I find a certain amount of beauty in our infrastructure. This is one of the things that compelled me to finally become a civil engineer; building and improving our infrastructure not only keeps society functioning by providing a solid foundation, there’s also a certain amount of beauty in the basis of life as we know it today, or our infrastructure.
I’ve always been a bit reserved when it comes to talk about my interest in our infrastructure. I enjoy the symmetry of power lines and high tension wires. I appreciate the simplicity of a wind turbine effortlessly collecting a natural resource and turning it into electricity. I am entranced by the simplicity of our nation’s roadways and rail lines. When I was in high school I started to talk about these things but I was instantly shot down by classmates who found me weird or not relatable. So I decided it was best to keep quiet about these things.

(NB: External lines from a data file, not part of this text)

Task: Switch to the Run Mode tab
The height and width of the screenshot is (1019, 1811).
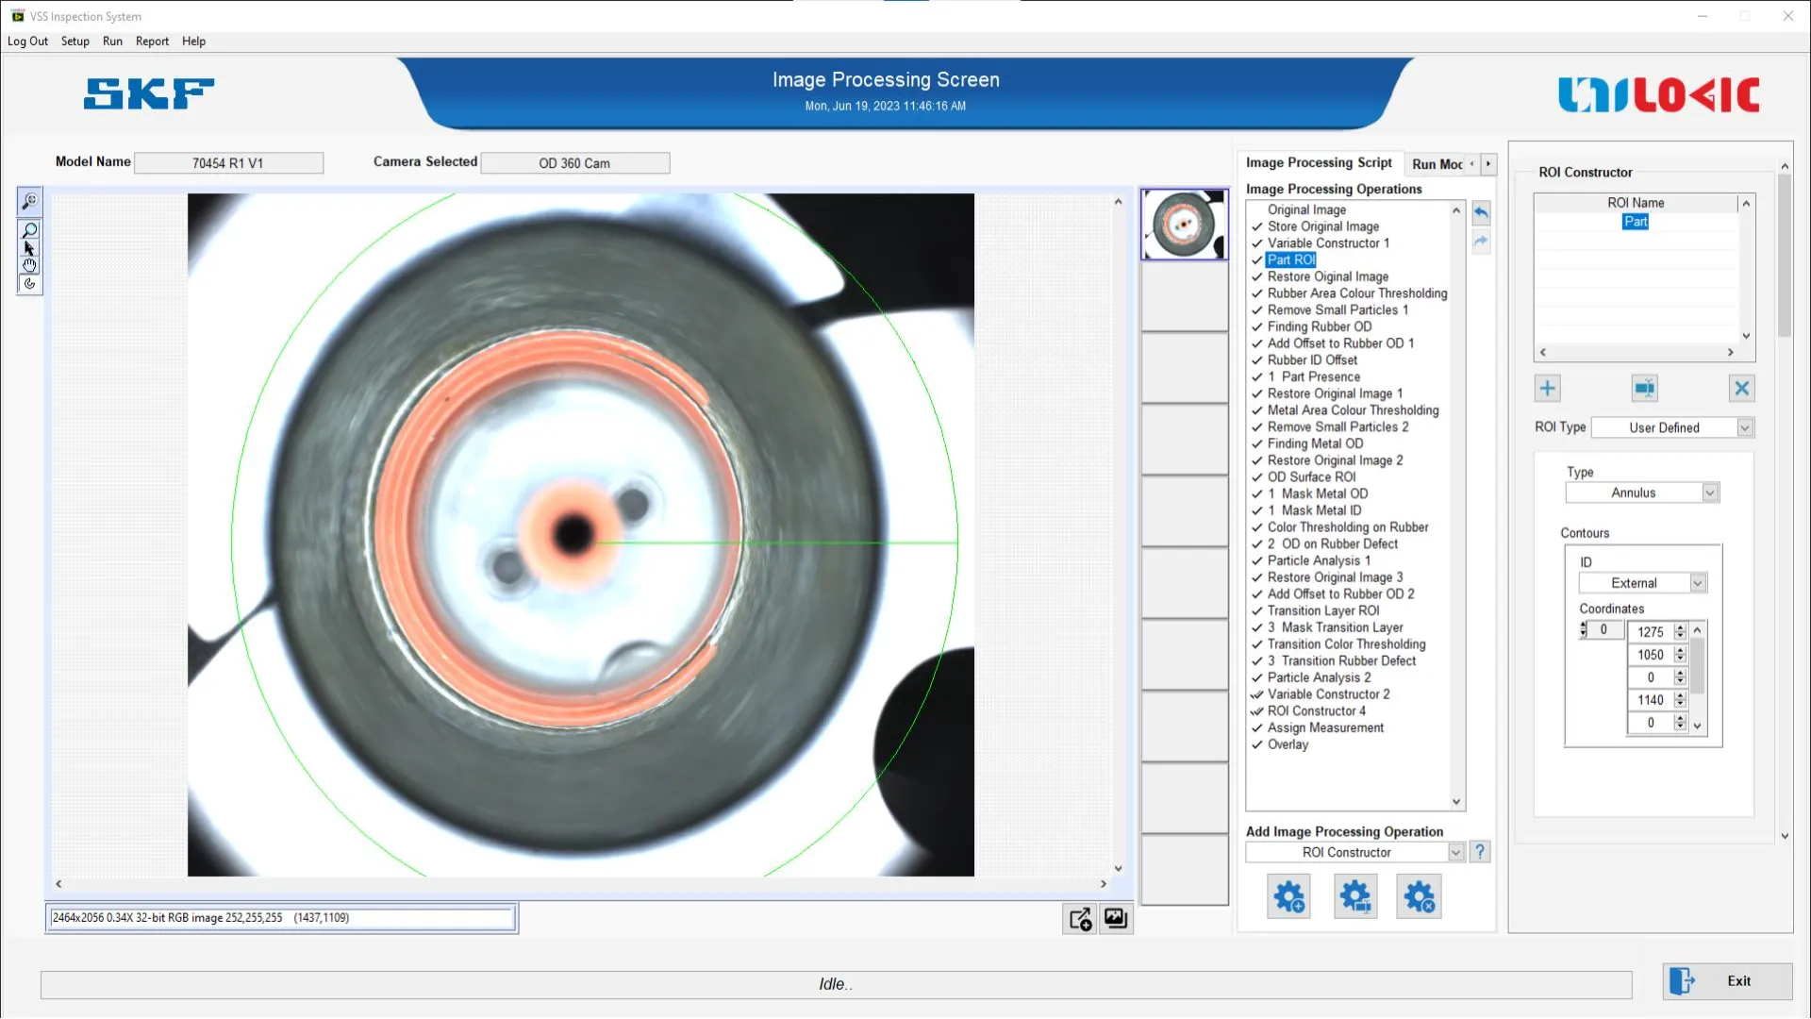Action: tap(1437, 164)
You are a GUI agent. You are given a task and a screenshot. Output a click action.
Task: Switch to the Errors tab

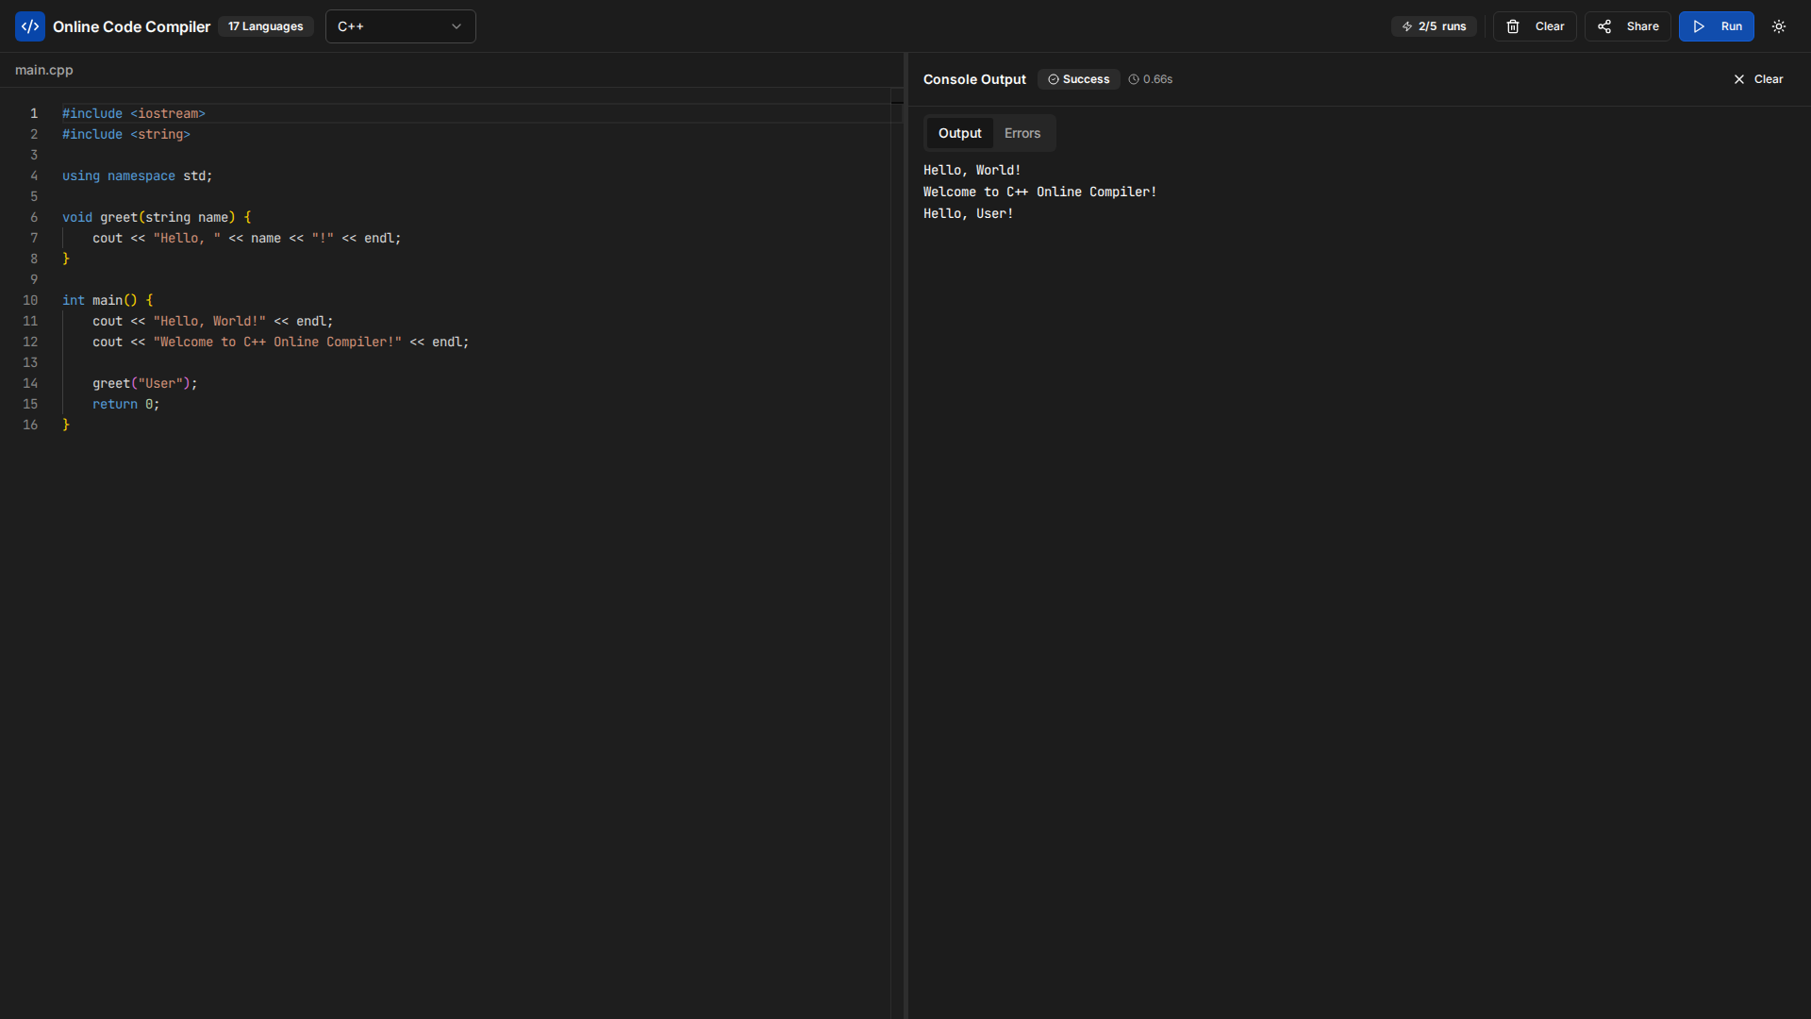tap(1022, 133)
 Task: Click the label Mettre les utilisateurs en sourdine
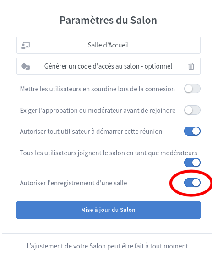97,89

The truth of the matter is, I really enjoy taking photos of the world’s infrastructure. I find a certain amount of beauty in these man made creations. I don’t fear cancer or being pelted by a deceased bird when I’m taking photos of wind turbines. As a scholar of traffic engineering, I recognize the effort that goes into making a road sign guiding motorists to their destination a contributor to public safety.
On our recent ride across the prairies of Northern Illinois I took photos with both my aging iPhone X and my decade old Canon EOS DSLR camera. The iPhone X, with all its technological ties to algorithms and other associated software, takes better photos. This is one of the reasons I’m still married to Apple when it comes to my technology needs. For the most part, it still just works.
I see beauty in what others find mundane. I appreciate the power lines that have withstood Mother Nature for decades, even when she’s causing tornado sirens to blare a warning to take cover. I love the flatness of the Illinois Prairie and all the crops it provides to the sustenance of our nation.
I look forward to capturing more of this in the way of photography. Whenever and wherever possible.